Chick #1: You could always go to a beauty school. It's cheaper.
Chick #2: No way, I swore off schools. My friend went to one, and got herpes of the eye. Someone got a bikini wax, and then they used the same dipper thing on her eye.

–Times Square

Overheard by: Helena

Flamboyant gay man: This is like when we saw Equus.
Lesbian biker chick: Oh, I forgot you saw that! How was it?
Flamboyant gay man: It was good. Except the actress puts her leg up on the horse like this (demonstrates by lifting his leg in the air) and I could totally see her tonsils…through her vajayjay.

–E Train

Overheard by: Sarah

(in crowded bathroom)
Bathroom attendant: Okay fellas, hurry it up, stop talking, just piss, give me a dollar, wash your hands and get out.
Random alchi: What? Hell no, I ain't tipping you.
Bathroom attendant: Then lick your fingers!

–72nd & Columbus

Mother: He doesn't have any bones in his legs.
Teenage daughter: Nuh-uh! What does he do?
Mother: He goes all around the world, spreading joy to everyone.

–48th & Broadway

Overheard by: Jess

Girl to friend: Hey girl, come over here and let me see your new grillz. (friend comes over and smiles, Flavor Flav style) Daaaamnnnnnnn girl! Where did you get those? They some nice grillz!

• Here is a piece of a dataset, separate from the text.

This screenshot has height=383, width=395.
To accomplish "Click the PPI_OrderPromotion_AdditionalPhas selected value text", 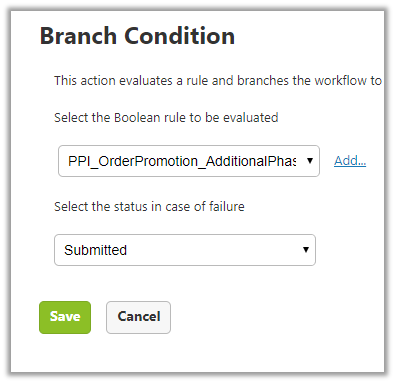I will (182, 161).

–Flatbush Ave & Lincoln Rd

Overheard by: xtina

Guy: So, on the show this girl got two gobs of fat taken out of her sides. So, then they showed a “before” and “after” picture and it was like, “before,” lots of fat. “After,” still some fat, and stretch marks and a nasty scar. So then they went out to eat and she's eating pasta from her plate, pasta from her mom's plate, and then she gets this big hoagie. And I'm thinking, “this bitch is going to be fat again in two months.”

–70th Road, Forest Hills

Black teen, with I skate NY logo shirt: Hey, hey, what's the line for?
Confused white girl: I don't get your shirt.
Black teen: (amazed silence)
Confused white girl: Ohhh, it's a skateboard!
Black teen: Haha, yeah.
Confused white girl: No, no, I thought it was a…a picture of a guy with a unibrow and no mouth?
Black teen: Hey, lemme see your eyes…you have beautiful eyes.

–Virgin Megastore

Girl: So, how's your new haircut?
Guy: Good, but I miss…hair.
Girl: Yeah, I would miss it too, tumbling down my back in the shower.